Monday, August 1, 2016

Eco Printing

Had oodles of fun yesterday learning how to do eco printing. It was an afternoon class offered for SAQA  members. There were 6 of us in the class, taught by Molly Koehn, a graduate student at ASU in Tempe.

Molly provided us with most of the fabrics but we were also allowed to bring our own. We used raw silk that was treated with a mordant, a silk/wool blend scarf, and other assorted silk pieces. The first thing we did was walk about the campus and collect leaves and some picked old flowers.

The next step was to choose which fabric we wanted to start with and arrange leaves, etc on half the fabric. We folded over the other half then rolled it tightly around an assortment of items such as dowels and pvc pipe. Someone brought in a piece of copper pipe as well. After it was rolled we tightly wrapped string around it. The idea is to make sure the leaves have as much contact with the fabric as possible. Our bundles were dropped into pot of simmering water and left for an hour. In the meantime, we did up more bundles.
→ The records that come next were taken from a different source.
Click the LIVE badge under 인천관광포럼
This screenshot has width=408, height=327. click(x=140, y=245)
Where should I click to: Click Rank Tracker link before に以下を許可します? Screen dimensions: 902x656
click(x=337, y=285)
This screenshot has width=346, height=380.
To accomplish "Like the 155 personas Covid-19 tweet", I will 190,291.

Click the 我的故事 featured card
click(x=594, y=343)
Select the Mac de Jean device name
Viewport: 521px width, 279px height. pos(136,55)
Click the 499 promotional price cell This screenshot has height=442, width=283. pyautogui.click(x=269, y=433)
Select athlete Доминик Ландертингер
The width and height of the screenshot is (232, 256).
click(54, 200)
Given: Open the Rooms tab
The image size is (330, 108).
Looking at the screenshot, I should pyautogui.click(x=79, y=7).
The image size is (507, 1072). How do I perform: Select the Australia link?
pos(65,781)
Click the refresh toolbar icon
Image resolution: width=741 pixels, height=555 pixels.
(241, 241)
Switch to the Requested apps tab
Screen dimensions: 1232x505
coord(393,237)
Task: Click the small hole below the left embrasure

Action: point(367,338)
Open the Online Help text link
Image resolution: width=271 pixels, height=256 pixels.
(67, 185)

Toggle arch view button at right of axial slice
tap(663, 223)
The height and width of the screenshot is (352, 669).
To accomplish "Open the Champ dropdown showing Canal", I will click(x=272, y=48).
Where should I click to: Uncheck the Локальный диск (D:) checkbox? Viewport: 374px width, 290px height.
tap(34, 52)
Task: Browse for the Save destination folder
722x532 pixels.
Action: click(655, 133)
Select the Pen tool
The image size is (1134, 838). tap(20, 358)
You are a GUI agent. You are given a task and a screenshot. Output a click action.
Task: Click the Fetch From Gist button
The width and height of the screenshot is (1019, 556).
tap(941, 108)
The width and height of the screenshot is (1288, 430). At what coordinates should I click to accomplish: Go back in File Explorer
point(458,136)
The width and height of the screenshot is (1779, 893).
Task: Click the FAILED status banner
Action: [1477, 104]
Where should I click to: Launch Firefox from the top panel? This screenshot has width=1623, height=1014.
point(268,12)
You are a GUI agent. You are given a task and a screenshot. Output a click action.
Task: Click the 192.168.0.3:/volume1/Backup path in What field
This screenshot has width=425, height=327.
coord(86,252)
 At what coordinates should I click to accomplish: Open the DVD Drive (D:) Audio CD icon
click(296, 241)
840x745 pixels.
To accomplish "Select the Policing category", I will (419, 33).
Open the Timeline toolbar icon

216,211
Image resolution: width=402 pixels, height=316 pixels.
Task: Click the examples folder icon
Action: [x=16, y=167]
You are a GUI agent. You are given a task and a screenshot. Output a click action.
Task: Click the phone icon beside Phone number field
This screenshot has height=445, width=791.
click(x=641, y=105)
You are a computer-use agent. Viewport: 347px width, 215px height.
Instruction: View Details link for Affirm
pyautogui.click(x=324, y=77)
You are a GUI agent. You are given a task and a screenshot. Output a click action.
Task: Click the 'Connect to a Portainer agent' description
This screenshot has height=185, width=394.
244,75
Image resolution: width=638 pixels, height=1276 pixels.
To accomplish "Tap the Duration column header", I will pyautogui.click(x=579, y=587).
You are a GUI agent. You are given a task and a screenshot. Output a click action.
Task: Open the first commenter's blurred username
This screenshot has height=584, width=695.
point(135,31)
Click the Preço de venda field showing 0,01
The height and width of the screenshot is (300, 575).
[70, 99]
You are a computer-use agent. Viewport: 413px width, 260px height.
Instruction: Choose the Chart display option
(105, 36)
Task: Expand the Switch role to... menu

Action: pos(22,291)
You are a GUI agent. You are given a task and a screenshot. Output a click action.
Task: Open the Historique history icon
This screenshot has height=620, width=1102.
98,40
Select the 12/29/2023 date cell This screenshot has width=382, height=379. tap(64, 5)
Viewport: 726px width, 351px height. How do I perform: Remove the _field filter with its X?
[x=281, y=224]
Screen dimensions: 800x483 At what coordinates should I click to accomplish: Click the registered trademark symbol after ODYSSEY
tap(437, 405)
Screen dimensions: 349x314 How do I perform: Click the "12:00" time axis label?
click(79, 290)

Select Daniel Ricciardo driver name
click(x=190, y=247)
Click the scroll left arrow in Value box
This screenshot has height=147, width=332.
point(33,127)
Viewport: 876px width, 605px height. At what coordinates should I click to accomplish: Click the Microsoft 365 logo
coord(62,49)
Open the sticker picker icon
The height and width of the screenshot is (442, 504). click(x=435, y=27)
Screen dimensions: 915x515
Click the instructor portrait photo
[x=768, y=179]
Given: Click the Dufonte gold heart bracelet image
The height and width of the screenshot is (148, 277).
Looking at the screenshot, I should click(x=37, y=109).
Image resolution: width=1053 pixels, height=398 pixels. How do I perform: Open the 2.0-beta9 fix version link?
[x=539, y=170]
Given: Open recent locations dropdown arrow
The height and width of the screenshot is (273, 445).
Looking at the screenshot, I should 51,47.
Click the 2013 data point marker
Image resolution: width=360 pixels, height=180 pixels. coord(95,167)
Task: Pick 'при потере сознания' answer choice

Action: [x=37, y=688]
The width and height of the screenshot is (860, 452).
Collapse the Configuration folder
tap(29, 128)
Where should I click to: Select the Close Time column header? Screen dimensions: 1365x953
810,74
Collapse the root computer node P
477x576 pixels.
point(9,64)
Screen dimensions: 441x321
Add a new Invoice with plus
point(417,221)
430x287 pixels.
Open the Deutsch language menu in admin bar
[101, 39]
Molly also provided us with a liquid post mordant that she had made up to use with the fabrics that had not been previously treated.

I brought with me a disaster of an experiment using thickened dye on a silk scarf. I figured it was already heading for the garbage heap so I might as well experiment. I am so glad I did. It turned into a beauty.

The results are all over the place. The fabric that was pre-treated had the strongest results, but I am not sure that it wasn't because it was a thicker fabric. I am definitely going to be doing some experiments.

Raw silk pre-treated

Raw Silk Pre-treated
Redeemed silk scarf
Silk/wool blend

Sheer silk

 I will be playing around with this technique using a variety of fibers and different mordants, both pre and post.
I had a blast.

Tuesday, March 8, 2016

I dyed... and now I am blue.

I was lucky enough to take a local 2 day workshop in Indigo dyeing with Barbara Shapiro this past weekend. I have only dyed with Indigo once before, many years ago, but because of the necessity of having to use Thiox and a gas mask, I was never inclined to start my own vat. Barbara has a method that does not use Thiox and it is not overly complicated so an Indigo vat maybe in my future. 

The history of Indigo goes back thousands and thousands of years and seems to be a part of almost every culture. It really is fascinating how important it was for trading and how it helped shape the world.

The Indigo vat we used was made with a Synthetic Indigo. I am pretty happy with my results. Some of them are a bit lighter than I would have liked but the vats were shared and I think by the end, the indigo was almost exhausted. In order to get darker colors, the pieces have to be redipped in the vat. That was not always practical given that there were 18 of us playing.

I tried several techniques on cotton and silk. I even overdyed some pieces. I will explain each photo as I can remember. I wish on some I was smart enough to take before photos, but alas, I didn't.

The first two pieces we dyed were cotton that we folded and used chopsticks as a resist.... The white is where the indigo did not penetrate the fabric.

I brought with me some pieces that were headed for the trash bin. I decided I would give a try to over dying them to see if I could breath new life into them. Several years ago a took a mini class with Rayna Gilman at her studio. We were screen printing with paint and newspaper. Some of the pieces I did came out well but a few were just plain ugly. One of these I just scrunched up and put in the indigo vat, the other I folded and clamped on some tongue depressors before immersing it. I am happy with both now and I am sure they will somehow appear in some future work.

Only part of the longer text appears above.